= El Sherana =

Abandoned uranium mine in South Alligator River Valley, Northern Territory, Australia

El Sherana is an abandoned uranium mine in the South Alligator River Valley of the Northern Territory, Australia.

The deposit was discovered in 1954 by a United Uranium NL exploration team, led by Joe Fischer, with a ground radiometric survey. The site was named after the daughters of a team staff member, William 'Bluey' Halpin Kay - Elvira, Sherryl and Lana. El Sherana operated from 1958 to 1959 and El Sherana West from 1961 to 1964.

El Sherana was the largest producer of high grade uranium ore (with minor gold and silver) amongst the mines along the South Alligator River Valley. It had underground and open-cut operations. Production from El Sherana was 38,437 long tons at a grade of 12.42 lb U_{3}O_{8} per long ton (0.55% U_{3}O_{8}). From El Sherana West, 21,316 long tons at a grade of 18.35 lb U_{3}O_{8} per long ton (0.82% U_{3}O_{8}) were produced.

At El Sherana and El Sherana West, uranium-gold mineralisation occurs in two general settings:
at or near the shallow-dipping Koolpin Formation/Coronation Sandstone unconformity, where it is cut by normal and reverse faults (El Sherana pit). The host rocks are chert-banded siltstone and carbonaceous shale adjacent to sandstone (Coronation Sandstone) and altered volcanics (Pul Pul Rhyolite), in irregular zones along the contacts between cherty ferruginous shale and carbonaceous shale (El Sherana West). The ore consisted of massive pods and disseminated veinlets of pitchblende, with secondary metatorbernite, autunite, gummite and gold, with minor pyrite, galena and chalcopyrite. Gold occurred as veinlets within pitchblende or as separate zones of mineralisation. Gold distribution extends beyond the high grade pitchblende pods that in places contain visible gold and forms an envelope around the poddy high grade uranium mineralisation, with grades of up to 0.2 ounce per ton (5.5 g/tonne).

==Political importance==
El Sherana was included in the 1988 proposal of BHP to mine at the nearby Coronation Hill which also had been briefly mined for uranium in the 1950s.

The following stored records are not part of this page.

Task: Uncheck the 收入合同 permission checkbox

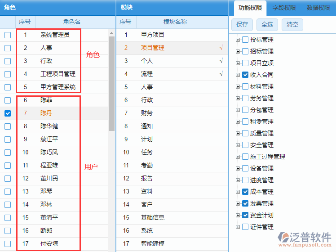Action: click(x=245, y=75)
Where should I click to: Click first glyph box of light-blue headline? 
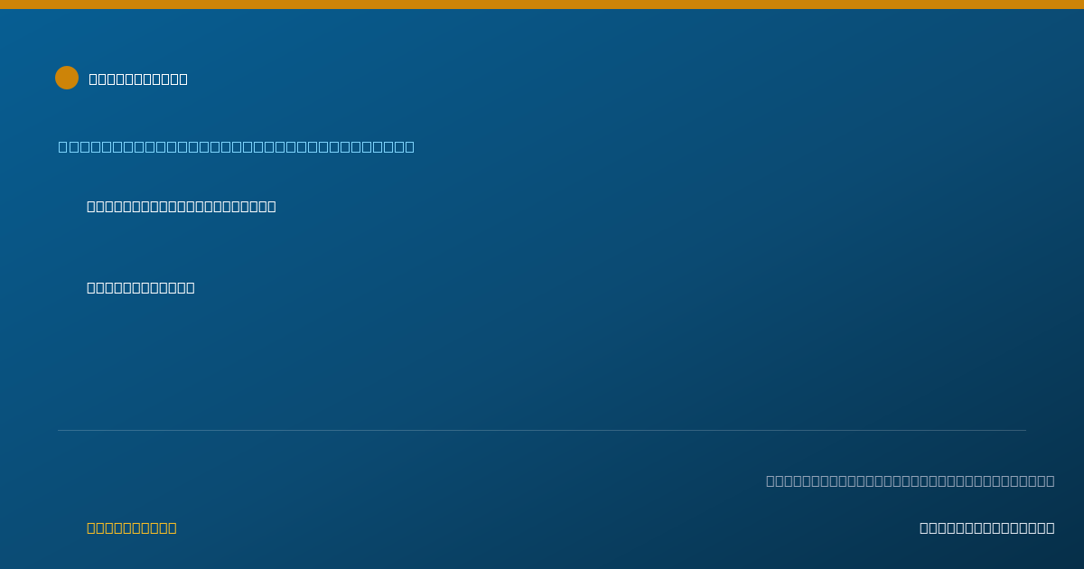coord(62,146)
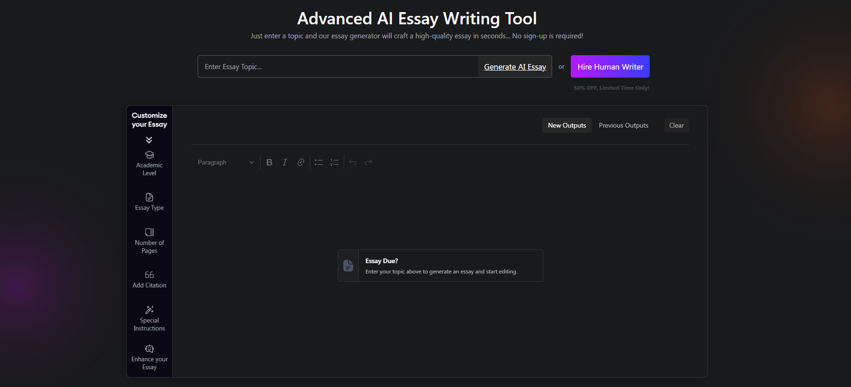
Task: Toggle bold formatting in editor toolbar
Action: pos(269,162)
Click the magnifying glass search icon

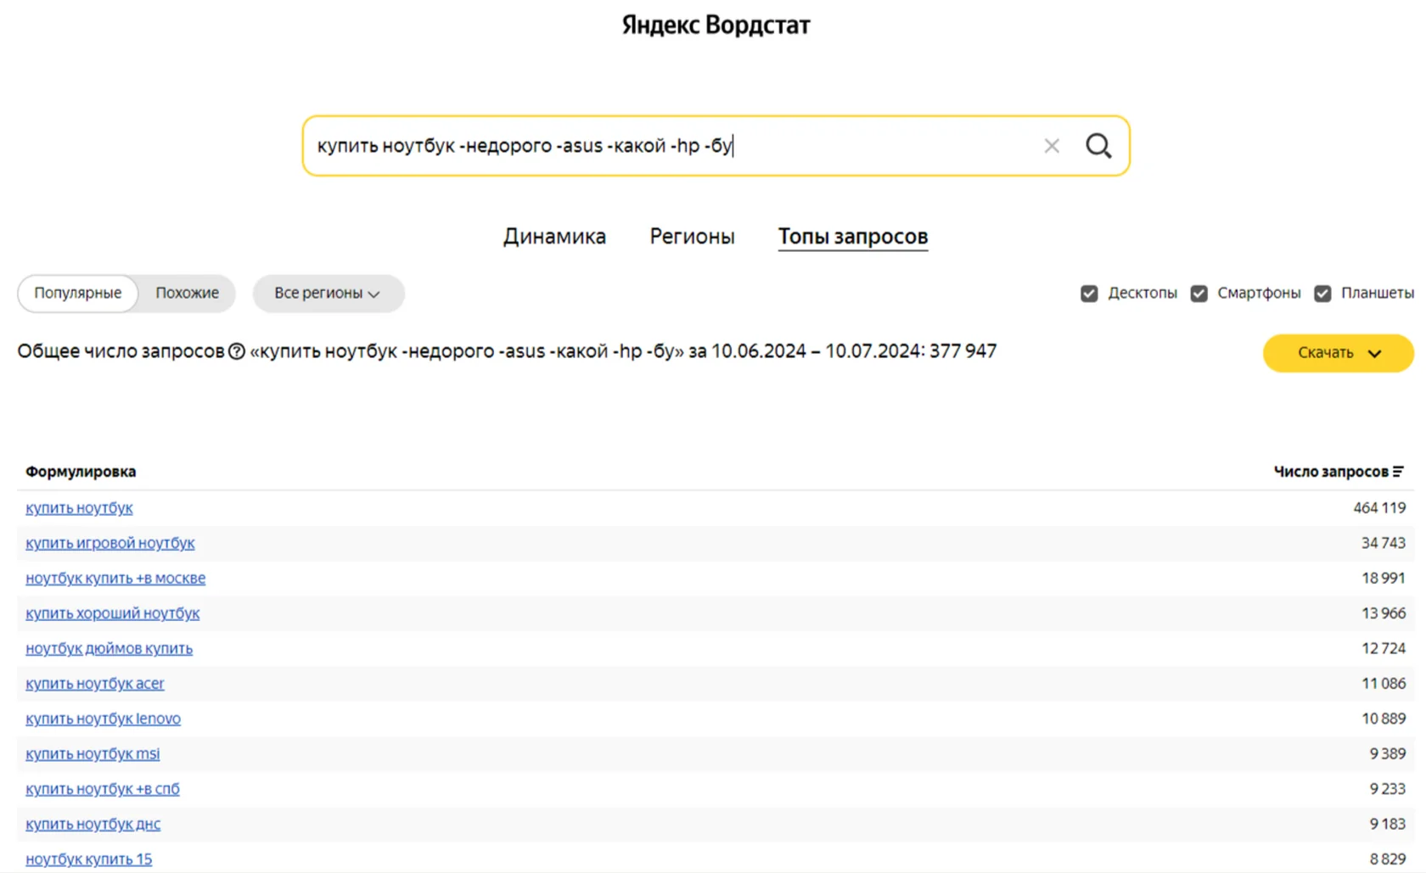1098,146
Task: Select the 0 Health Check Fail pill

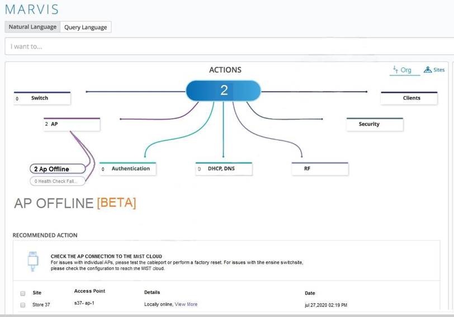Action: pos(58,181)
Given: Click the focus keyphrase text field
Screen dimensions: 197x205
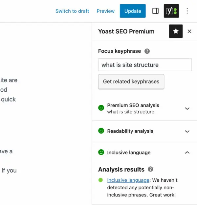Looking at the screenshot, I should click(145, 65).
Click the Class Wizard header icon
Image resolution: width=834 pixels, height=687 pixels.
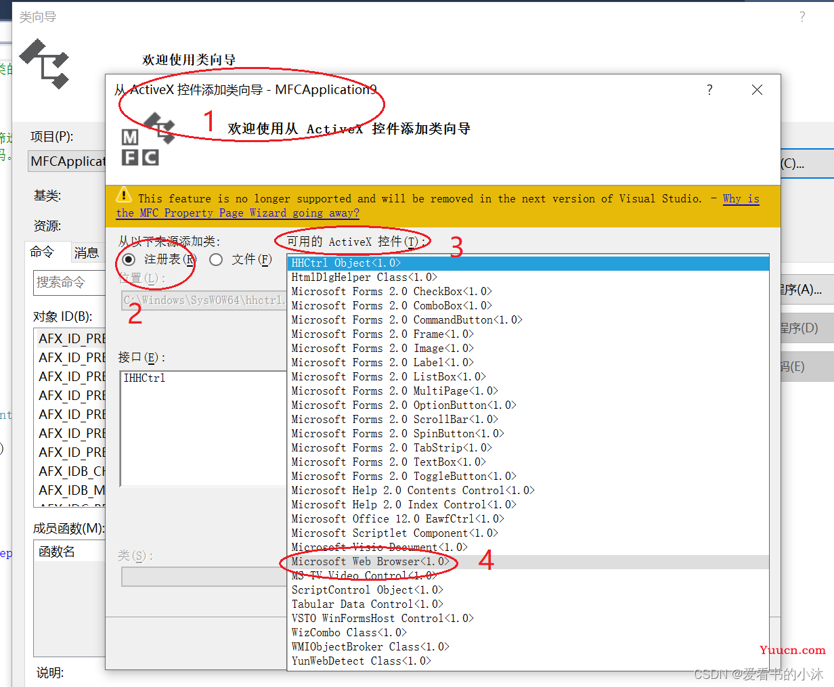[x=45, y=64]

Opposed environmental campaigns came from many organisations including the Kakadu Action Group founded by Lindsay Mollison, part of the Australian Conservation Foundation.

After some years of community debate the proposal was vetoed in a Cabinet Meeting, despite internal disagreement, by then Prime Minister, Bob Hawke, in May 1991. His actions in Cabinet that day were regarded by some as important in his ultimately being replaced later that year.

The El Sherana site was rehabilitated between 1988 and 1992. The area was added to Kakadu National Park after the proposal was defeated.